The impact alarm wailed in her headset. P5 screeched. She felt the shuddering of her Valkyrie as it smashed through the newly weakened shield. The invisible barrier pinned her to her seat, her shoulders wrenched against the powerful force field. Her visor shattered, spraying her face with shards of safety glass.
The starboard wings sheared off in a shower of sparks, sending the fighter into an flat spin.
The yoke went slack. She had no more controls.
"God," she whispered over the scream of twisting steel, "don't let me miss now."
She saw the Interceptor viewports spiral towards her, Jaheem personnel scrambling to clear the bridge.

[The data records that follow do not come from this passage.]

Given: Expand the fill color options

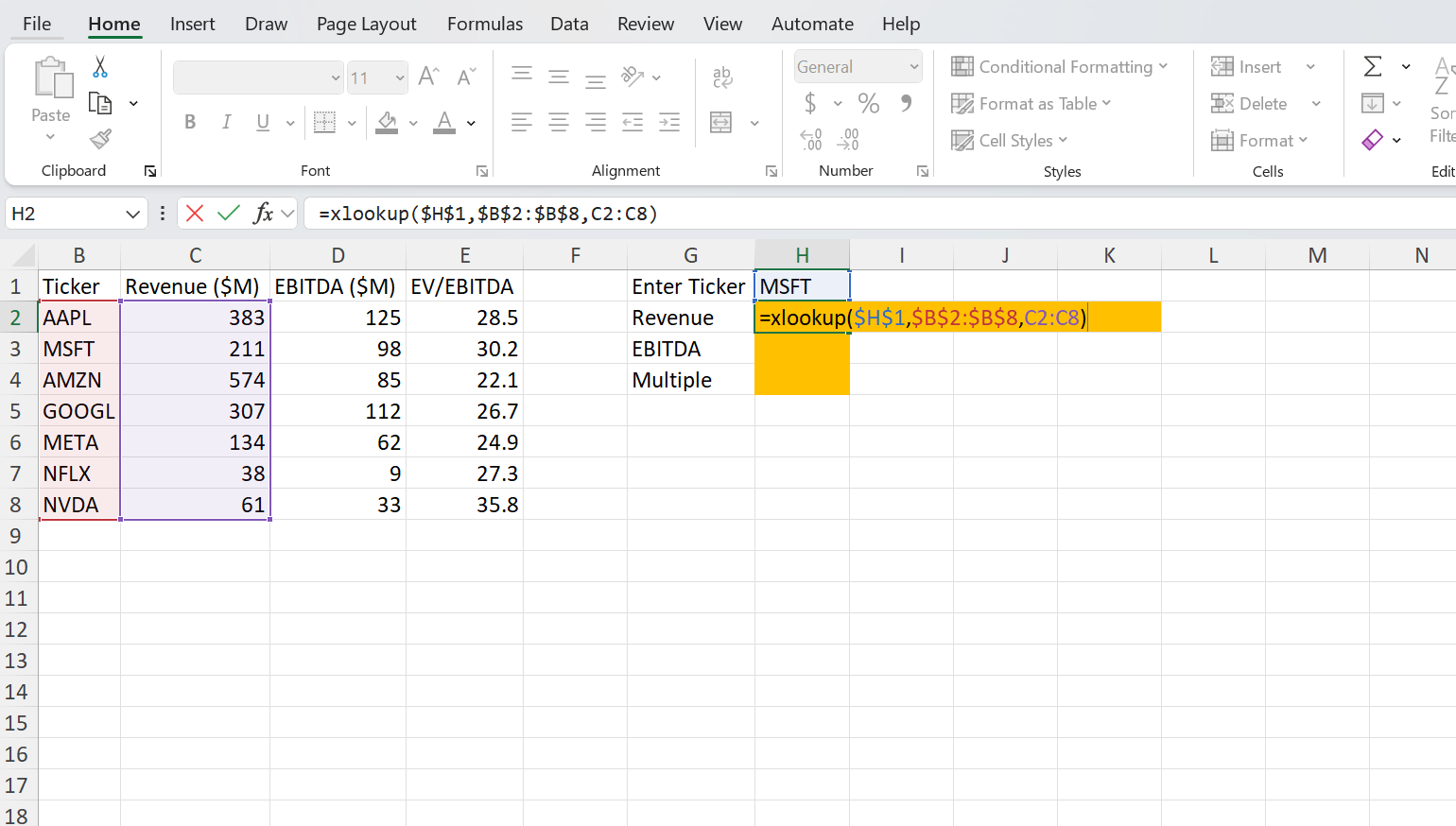Looking at the screenshot, I should [412, 123].
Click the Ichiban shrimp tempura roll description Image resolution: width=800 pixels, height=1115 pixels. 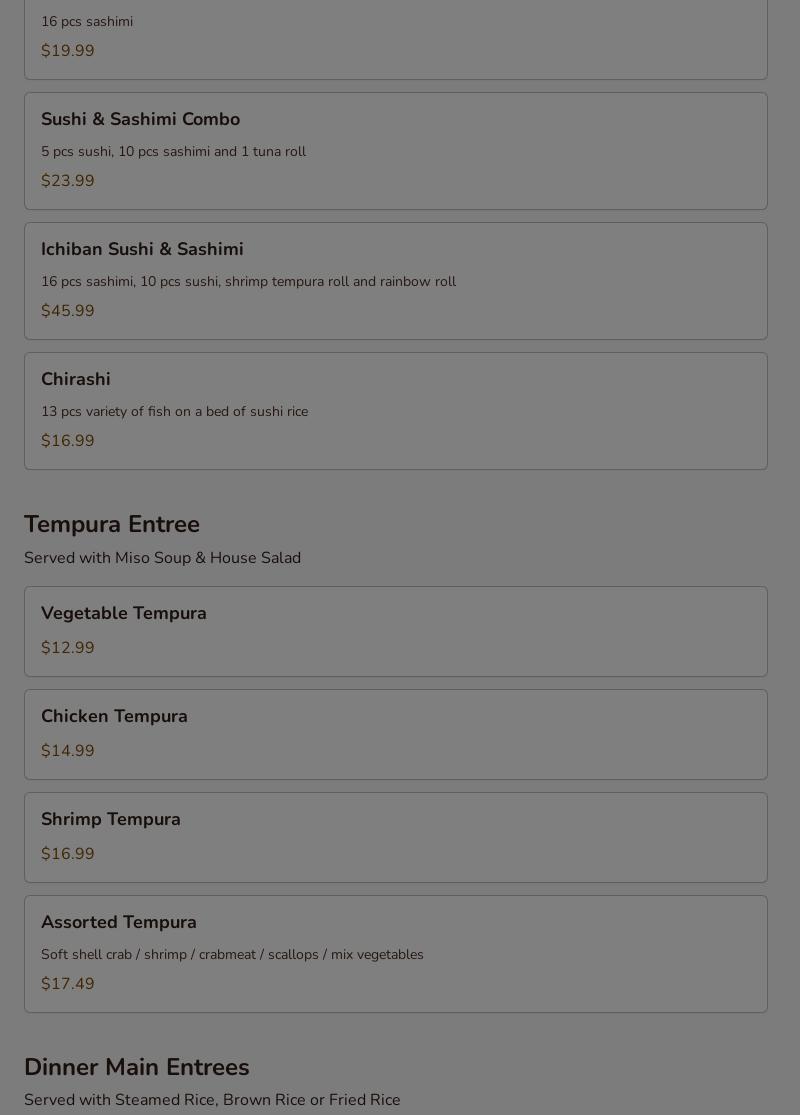[248, 282]
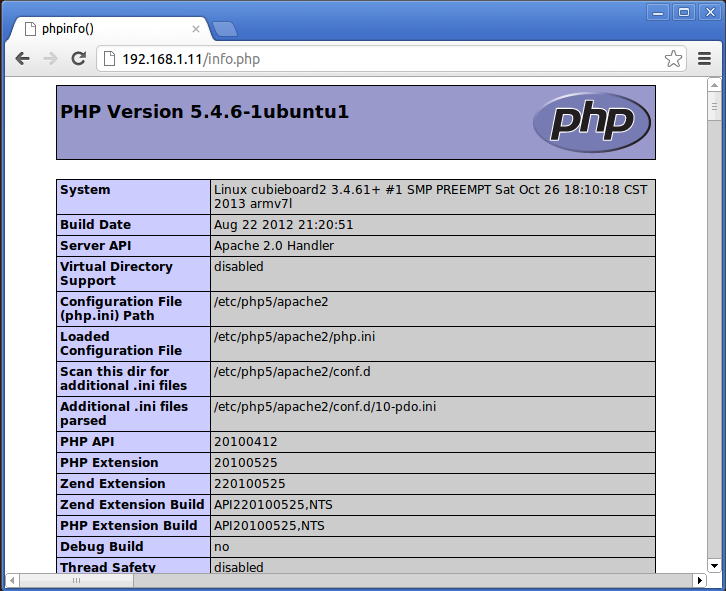Click the PHP Version 5.4.6-1ubuntu1 heading
This screenshot has height=591, width=726.
(205, 112)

God was with her, she knew it.
She wasn't going to miss.
"They did it! The grav-well is down!"
"Get clear Admiral! Good luck!"
Aiden breathed a sigh of relief as the Eagle One was freed of the Interdictor's field, and disappeared into gravity-drive, taking its precious cargo with it. "Phoenix flight, jump to rendezvous B and regroup."
Several affirmative replies echoed in his headset before he pulled the lever, leaving the chaoatic scene behind. The jump was short, less than a minute realspace, and his heart was still threatening to beat its way out of his chest when the battered Valkyrie cleared hyperspace.
"All wings report in, status."
Aiden knew losses would be too high. They were always too high. He lost his wingman, Ensign Navarro; the young Venusian had panicked and collided with an incoming Defender while trying to shake one off his tail. Aiden had also lost visual contact with Ensign Riddick, and minimal comm traffic from Kev and Liz.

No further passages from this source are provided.